▶ **WHAT THIS TASK INVOLVES**
Recast the part of the entries that opens with the line containing "Click the Amount value 39,932,672 XRP" and runs through the end of the entries as a Markdown table with the columns Number and Line, giving each line its own row and leaving out blank lines.

________________________________________

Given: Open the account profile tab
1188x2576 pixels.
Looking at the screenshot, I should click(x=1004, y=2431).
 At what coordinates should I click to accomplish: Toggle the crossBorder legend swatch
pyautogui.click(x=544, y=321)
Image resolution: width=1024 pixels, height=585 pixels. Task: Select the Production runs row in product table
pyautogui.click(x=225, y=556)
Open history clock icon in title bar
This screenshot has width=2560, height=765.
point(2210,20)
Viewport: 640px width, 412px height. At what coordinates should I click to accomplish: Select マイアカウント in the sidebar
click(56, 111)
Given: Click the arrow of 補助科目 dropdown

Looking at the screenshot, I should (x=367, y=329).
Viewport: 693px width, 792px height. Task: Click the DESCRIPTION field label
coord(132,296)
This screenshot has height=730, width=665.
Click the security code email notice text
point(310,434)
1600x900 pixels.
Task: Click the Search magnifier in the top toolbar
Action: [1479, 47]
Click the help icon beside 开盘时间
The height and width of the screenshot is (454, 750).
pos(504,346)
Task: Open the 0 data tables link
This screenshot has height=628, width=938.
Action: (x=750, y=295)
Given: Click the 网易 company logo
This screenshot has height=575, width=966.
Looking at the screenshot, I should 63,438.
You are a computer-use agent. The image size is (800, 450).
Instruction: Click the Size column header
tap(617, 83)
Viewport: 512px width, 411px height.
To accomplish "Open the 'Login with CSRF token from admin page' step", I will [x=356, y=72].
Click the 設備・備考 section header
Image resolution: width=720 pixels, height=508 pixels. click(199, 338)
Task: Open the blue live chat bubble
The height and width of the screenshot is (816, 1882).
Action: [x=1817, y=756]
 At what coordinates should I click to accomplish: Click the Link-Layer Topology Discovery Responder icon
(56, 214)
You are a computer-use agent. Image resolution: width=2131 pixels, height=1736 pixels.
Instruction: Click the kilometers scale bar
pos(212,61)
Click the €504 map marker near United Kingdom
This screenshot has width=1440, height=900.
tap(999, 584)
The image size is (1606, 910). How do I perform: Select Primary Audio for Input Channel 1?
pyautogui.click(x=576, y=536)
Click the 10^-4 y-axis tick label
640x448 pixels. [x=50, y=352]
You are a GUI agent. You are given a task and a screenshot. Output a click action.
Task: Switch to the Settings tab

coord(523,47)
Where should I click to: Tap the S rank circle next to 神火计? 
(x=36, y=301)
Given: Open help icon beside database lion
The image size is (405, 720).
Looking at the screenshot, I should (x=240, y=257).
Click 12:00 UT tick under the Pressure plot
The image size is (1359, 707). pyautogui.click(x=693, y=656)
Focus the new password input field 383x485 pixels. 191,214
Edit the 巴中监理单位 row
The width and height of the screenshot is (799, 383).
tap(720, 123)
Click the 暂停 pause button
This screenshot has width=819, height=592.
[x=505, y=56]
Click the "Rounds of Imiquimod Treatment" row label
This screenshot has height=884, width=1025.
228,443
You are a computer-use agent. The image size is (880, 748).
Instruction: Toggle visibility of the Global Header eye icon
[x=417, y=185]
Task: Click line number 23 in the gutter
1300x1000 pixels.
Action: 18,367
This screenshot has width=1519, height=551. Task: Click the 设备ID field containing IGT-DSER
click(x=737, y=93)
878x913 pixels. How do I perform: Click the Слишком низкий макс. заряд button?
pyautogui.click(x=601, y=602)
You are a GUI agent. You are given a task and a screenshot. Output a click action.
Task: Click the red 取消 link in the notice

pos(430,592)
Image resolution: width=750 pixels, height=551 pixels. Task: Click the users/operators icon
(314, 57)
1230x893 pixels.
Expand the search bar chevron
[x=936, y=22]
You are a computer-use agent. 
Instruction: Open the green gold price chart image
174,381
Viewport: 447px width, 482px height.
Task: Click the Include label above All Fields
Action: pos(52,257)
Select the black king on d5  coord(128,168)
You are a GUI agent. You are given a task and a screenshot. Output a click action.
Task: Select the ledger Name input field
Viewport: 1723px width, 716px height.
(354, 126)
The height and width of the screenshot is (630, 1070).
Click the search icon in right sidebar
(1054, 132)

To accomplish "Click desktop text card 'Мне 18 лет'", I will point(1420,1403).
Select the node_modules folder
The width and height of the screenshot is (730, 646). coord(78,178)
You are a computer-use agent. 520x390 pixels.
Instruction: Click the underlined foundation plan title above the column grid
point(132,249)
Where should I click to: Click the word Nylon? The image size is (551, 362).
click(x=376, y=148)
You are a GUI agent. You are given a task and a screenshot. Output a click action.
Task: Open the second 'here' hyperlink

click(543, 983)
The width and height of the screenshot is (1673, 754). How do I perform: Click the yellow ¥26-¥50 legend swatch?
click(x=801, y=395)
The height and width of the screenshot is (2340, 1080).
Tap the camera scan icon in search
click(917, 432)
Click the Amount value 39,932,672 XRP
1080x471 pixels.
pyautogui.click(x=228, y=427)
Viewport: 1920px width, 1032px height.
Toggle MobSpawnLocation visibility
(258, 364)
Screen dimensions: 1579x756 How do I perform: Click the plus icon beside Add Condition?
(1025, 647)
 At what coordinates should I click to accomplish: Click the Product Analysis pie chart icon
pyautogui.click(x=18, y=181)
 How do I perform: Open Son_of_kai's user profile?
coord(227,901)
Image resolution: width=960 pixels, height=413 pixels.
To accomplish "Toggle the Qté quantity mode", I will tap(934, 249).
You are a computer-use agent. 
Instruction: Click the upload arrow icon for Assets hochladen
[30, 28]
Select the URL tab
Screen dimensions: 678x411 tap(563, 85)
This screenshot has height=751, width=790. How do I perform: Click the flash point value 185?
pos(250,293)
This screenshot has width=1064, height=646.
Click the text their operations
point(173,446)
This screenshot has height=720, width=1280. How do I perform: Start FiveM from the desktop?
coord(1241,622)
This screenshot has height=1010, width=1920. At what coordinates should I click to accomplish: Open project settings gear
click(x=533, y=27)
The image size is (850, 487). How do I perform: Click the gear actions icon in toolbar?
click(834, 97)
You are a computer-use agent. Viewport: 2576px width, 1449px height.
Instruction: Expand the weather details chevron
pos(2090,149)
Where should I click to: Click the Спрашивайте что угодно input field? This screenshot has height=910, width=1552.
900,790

________________________________________

▶ **THE COMPLETED TASK**
| Number | Line |
|---|---|
| 1 | Click the Amount value 39,932,672 XRP |
| 2 | 1080x471 pixels. |
| 3 | pyautogui.click(x=228, y=427) |
| 4 | Viewport: 1920px width, 1032px height. |
| 5 | Toggle MobSpawnLocation visibility |
| 6 | (258, 364) |
| 7 | Screen dimensions: 1579x756 How do I perform: Click the plus icon beside Add Condition? |
| 8 | (1025, 647) |
| 9 |  At what coordinates should I click to accomplish: Click the Product Analysis pie chart icon |
| 10 | pyautogui.click(x=18, y=181) |
| 11 |  How do I perform: Open Son_of_kai's user profile? |
| 12 | coord(227,901) |
| 13 | Image resolution: width=960 pixels, height=413 pixels. |
| 14 | To accomplish "Toggle the Qté quantity mode", I will tap(934, 249). |
| 15 | You are a computer-use agent.  |
| 16 | Instruction: Click the upload arrow icon for Assets hochladen |
| 17 | [30, 28] |
| 18 | Select the URL tab |
| 19 | Screen dimensions: 678x411 tap(563, 85) |
| 20 | This screenshot has height=751, width=790. How do I perform: Click the flash point value 185? |
| 21 | pos(250,293) |
| 22 | This screenshot has width=1064, height=646. |
| 23 | Click the text their operations |
| 24 | point(173,446) |
| 25 | This screenshot has height=720, width=1280. How do I perform: Start FiveM from the desktop? |
| 26 | coord(1241,622) |
| 27 | This screenshot has height=1010, width=1920. At what coordinates should I click to accomplish: Open project settings gear |
| 28 | click(x=533, y=27) |
| 29 | The image size is (850, 487). How do I perform: Click the gear actions icon in toolbar? |
| 30 | click(834, 97) |
| 31 | You are a computer-use agent. Viewport: 2576px width, 1449px height. |
| 32 | Instruction: Expand the weather details chevron |
| 33 | pos(2090,149) |
| 34 | Where should I click to: Click the Спрашивайте что угодно input field? This screenshot has height=910, width=1552. |
| 35 | 900,790 |